What to work on — From the line that contains "Modify member 13585781291" through the line that contains "This screenshot has width=741, height=414.", output every line of the listing below exactly and leave out all the rest.

Data listing —
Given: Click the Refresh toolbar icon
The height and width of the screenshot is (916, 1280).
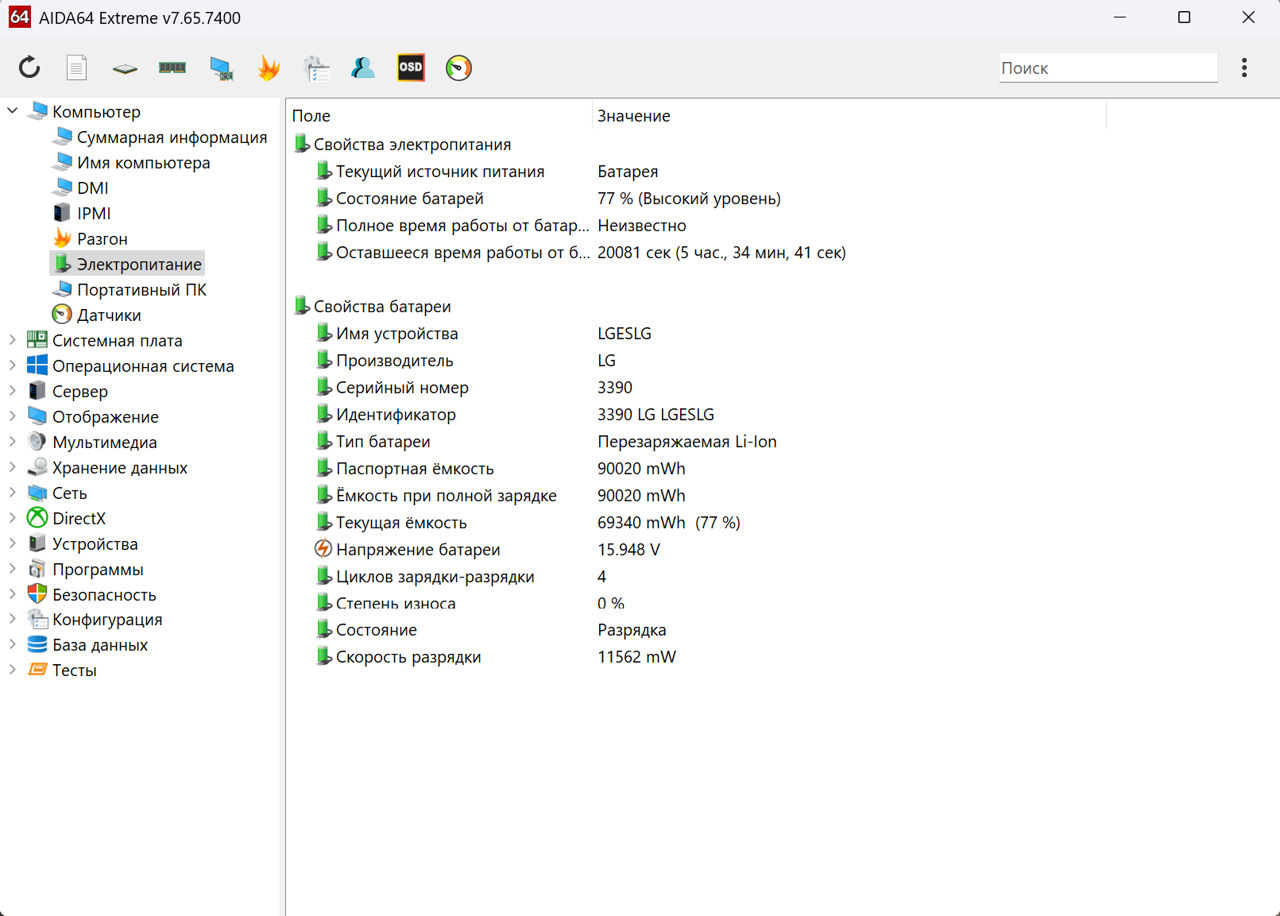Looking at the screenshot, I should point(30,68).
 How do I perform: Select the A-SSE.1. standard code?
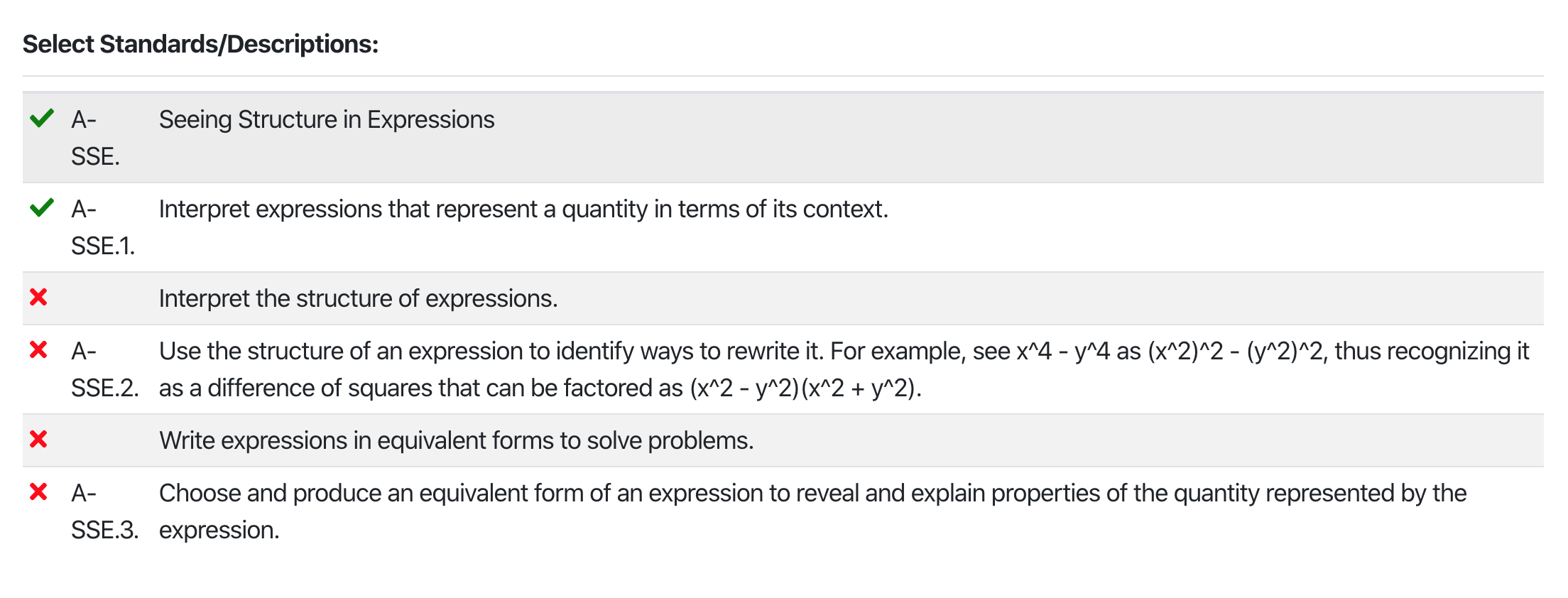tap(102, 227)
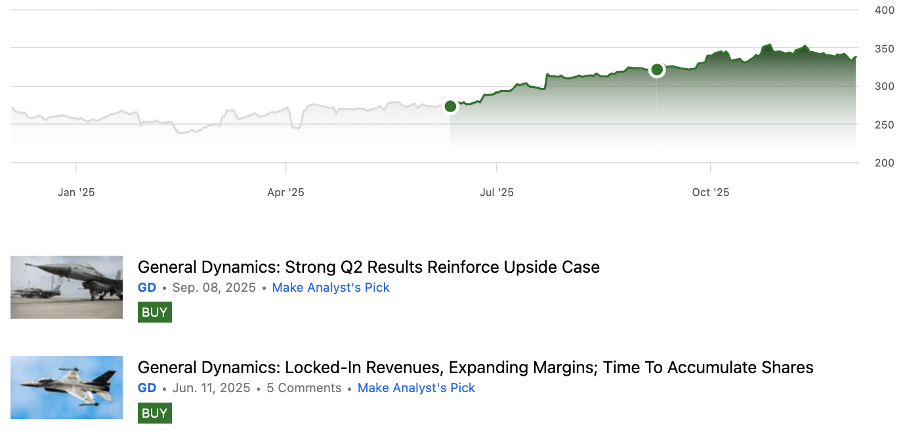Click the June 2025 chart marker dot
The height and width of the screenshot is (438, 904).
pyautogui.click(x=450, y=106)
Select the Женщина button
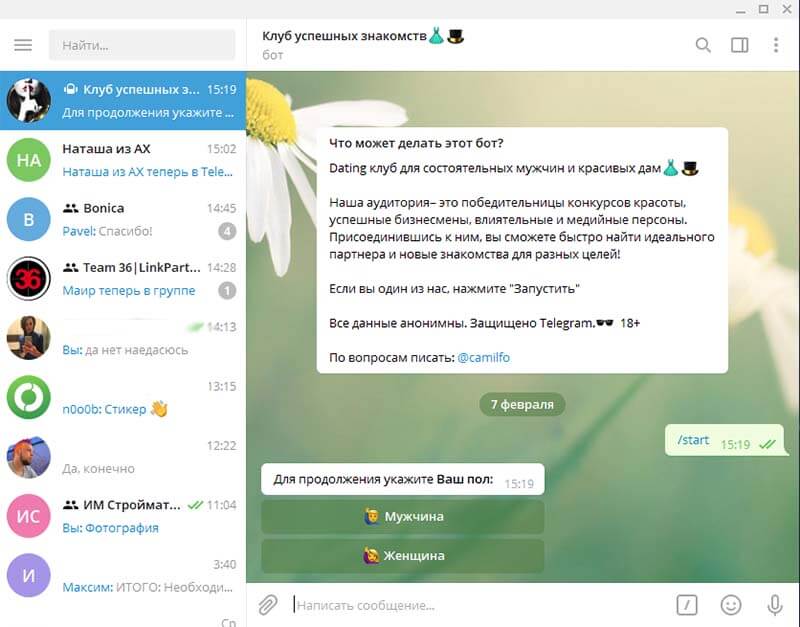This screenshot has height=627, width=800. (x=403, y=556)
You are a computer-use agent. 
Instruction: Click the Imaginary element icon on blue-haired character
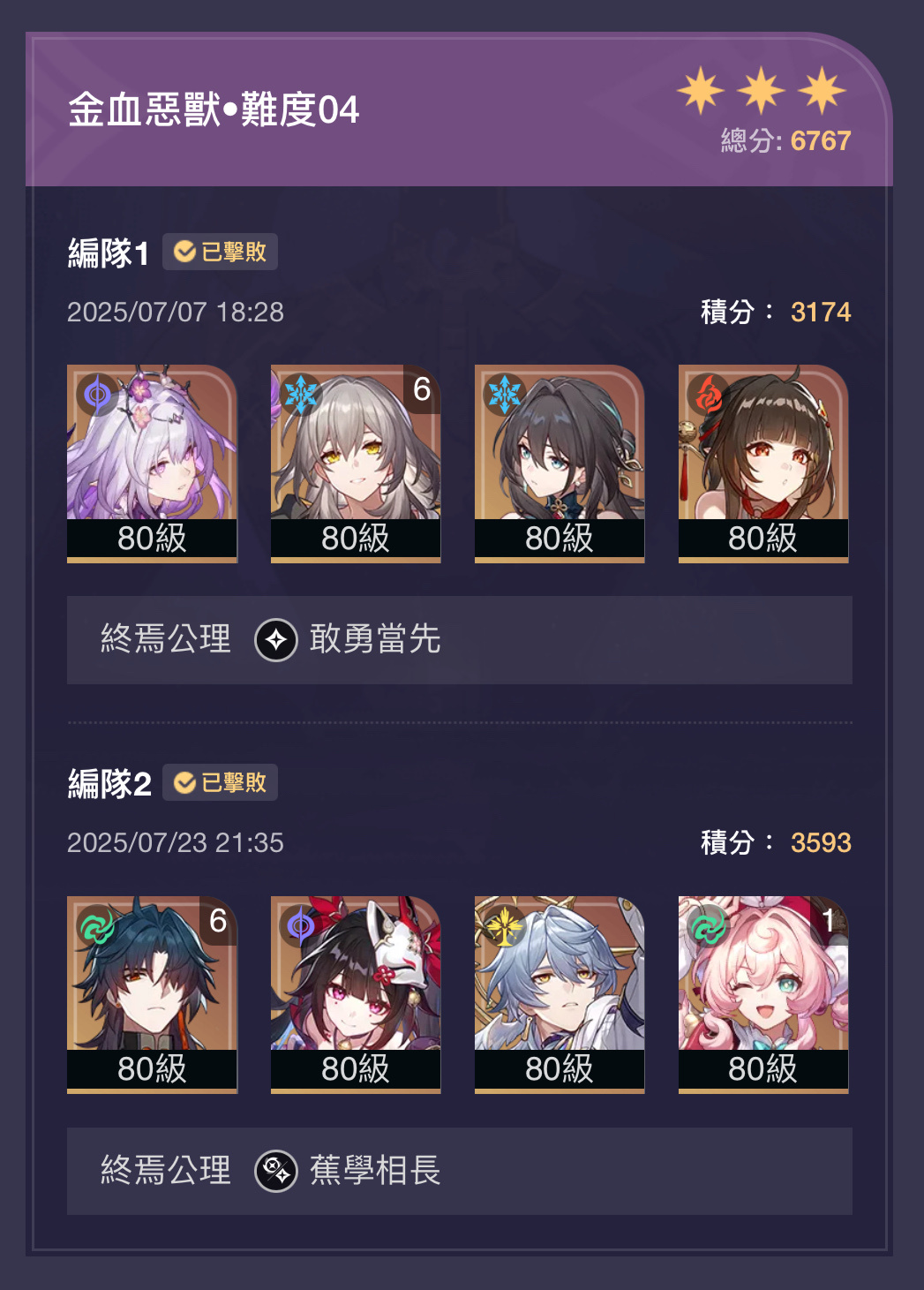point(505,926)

--

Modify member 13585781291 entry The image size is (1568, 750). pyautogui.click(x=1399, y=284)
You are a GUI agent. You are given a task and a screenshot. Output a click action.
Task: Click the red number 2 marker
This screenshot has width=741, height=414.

Output for this task —
Modify member 13585781291 entry The image size is (1568, 750). pyautogui.click(x=1399, y=284)
You are a GUI agent. You are given a task and a screenshot. Output a click action.
Task: Click the red number 2 marker
This screenshot has width=741, height=414.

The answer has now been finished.